There were many reasons for the six-year gap between Webb Wilder’s new album, Mississippi Moderne, and 2009’s More Like Me, but the years that passed may have been the glue that solidified the most recent release on Landslide Records.
“The first studio we began work in burned!” Wilder exclaims to me. “Then there were schedules to coordinate, songs to write, a direction to be found, and setbacks. We had to work around the second studio’s schedule a lot, not to mention the players and the engineer. We didn’t have the luxury of blocking out some time and doing it until we were finished, but I think the time for reflection along the way helped make it a better record.”
Mississippi Moderne, which was released in late September, retains Wilder’s signature rock and twang with blues, country and humor thrown into the mix. Wilder says he wasn’t initially aiming for a cohesive theme to carry the album.
However, “there was a point when I thought it should be a garage rock kind of thing, and, in some ways, some of it is,” he says. “Then there seemed to be more of an R&B thread running through it, but there are certainly other elements at work.”
The album, which features Wilder’s long-time band, the Beatnecks, pays homage to his home state with original songs and covers of songs by the Kinks, Otis Rush, Charlie Rich, and Jimmy Reed.
Mississippi roots are always inherent in Wilder’s work. In 2011, the Hattiesburg, Mississippi, native was inducted into the Mississippi Musicians Hall of Fame, where he is honored alongside Elvis Presley, Jerry Lee Lewis, Jimmy Buffett, Mary Wilson, Steve Forbert, Ike Turner, Delaney Bramlett, and others.
Wilder says it’s great to be in the state’s hall of fame, and he is deeply honored.
“I admire too many to list — such an incredible number of icons have come from Mississippi. I am proud that my aunt and uncle, Lillian and Willard McMurry, were inducted before me.

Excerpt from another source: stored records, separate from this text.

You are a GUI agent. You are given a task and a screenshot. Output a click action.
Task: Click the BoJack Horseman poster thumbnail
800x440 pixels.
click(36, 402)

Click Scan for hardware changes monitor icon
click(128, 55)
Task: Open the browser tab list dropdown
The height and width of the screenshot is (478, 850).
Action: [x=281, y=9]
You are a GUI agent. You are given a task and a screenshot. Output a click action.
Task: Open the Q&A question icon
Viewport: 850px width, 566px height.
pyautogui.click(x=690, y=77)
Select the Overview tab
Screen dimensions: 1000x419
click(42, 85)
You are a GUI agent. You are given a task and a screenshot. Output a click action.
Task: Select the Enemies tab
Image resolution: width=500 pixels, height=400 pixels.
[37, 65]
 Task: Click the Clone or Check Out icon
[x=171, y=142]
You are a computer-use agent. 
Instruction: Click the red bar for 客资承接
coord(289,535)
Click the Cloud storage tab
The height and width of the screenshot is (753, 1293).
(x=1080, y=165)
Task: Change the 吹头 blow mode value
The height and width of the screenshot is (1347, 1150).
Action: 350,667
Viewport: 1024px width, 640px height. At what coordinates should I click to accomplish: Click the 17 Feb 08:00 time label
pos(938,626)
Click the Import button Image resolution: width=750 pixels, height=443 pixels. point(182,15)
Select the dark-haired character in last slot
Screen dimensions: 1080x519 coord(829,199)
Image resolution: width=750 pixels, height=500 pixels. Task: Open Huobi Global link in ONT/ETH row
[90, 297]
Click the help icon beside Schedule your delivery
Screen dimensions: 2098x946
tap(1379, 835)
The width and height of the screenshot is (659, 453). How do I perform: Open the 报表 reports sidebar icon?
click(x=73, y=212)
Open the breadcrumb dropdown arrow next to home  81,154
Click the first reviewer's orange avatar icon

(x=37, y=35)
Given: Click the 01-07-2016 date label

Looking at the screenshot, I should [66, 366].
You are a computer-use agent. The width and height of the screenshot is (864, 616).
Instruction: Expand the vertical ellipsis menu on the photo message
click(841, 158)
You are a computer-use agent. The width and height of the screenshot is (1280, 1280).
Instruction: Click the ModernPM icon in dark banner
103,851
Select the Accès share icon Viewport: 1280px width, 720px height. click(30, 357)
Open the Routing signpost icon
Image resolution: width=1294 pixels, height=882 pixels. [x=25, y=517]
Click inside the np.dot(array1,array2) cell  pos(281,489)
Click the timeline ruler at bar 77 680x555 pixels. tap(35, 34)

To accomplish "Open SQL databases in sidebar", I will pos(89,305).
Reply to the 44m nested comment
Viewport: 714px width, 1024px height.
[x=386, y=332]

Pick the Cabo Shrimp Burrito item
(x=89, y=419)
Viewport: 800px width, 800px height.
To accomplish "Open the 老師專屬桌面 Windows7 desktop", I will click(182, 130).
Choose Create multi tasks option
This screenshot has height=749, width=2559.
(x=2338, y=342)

They were music business pioneers for their groundbreaking work with their label, Trumpet Records, which recorded Elmore James, Sonny Boy Williamson, Willie Love, the Southern Sons, Jimmy Swan, and others.”
What’s Webb Wilder’s legacy in American music?
“Oh, I sort of feel like the guy who felt it his duty to combine and carry on the various elements of roots, pop, country, rock and roll, or whatever I think is cool — or that I am good at — in a way that, at the end of the day, will be seen as having integrity. Now, that is what I think I’m doing. How others see it only time will tell.”
It might also be interesting to see how others view Webb Wilder’s credo, which he proudly posted on his website: “Work Hard, Rock Hard, Eat Hard, Sleep Hard, Grow Big, Wear Glasses if You Need ‘Em.”
A band known to rock hard — the Small Faces — performed the best concert Wilder ever attended. It was a Feb. 27, 1971, show in New Orleans at the Warehouse, a bare, 30,000-square-foot facility on Tchoupitoulas Street that has since been demolished. An advance ticket cost $4, and Savoy Brown and the Grease Band were the warm-up acts.
Wilder describes the Small Faces’ performance that night as “magic, soulful, stylish, self-effacing, indescribable, charismatic, compelling, inspiring, shambolic, confident, inimitable.”
Members of the Small Faces for the 1971 show were Rod Stewart, Ron Wood, Ronnie Lane, Ian McLagan, and Kenny Jones. By the end of that year, the group changed its name to Faces.
The Warehouse gig also was the most influential concert Wilder has attended.
“I think it made me want to aspire to feel as transcendent a performer as they seemed to be and made me feel as an audience member.”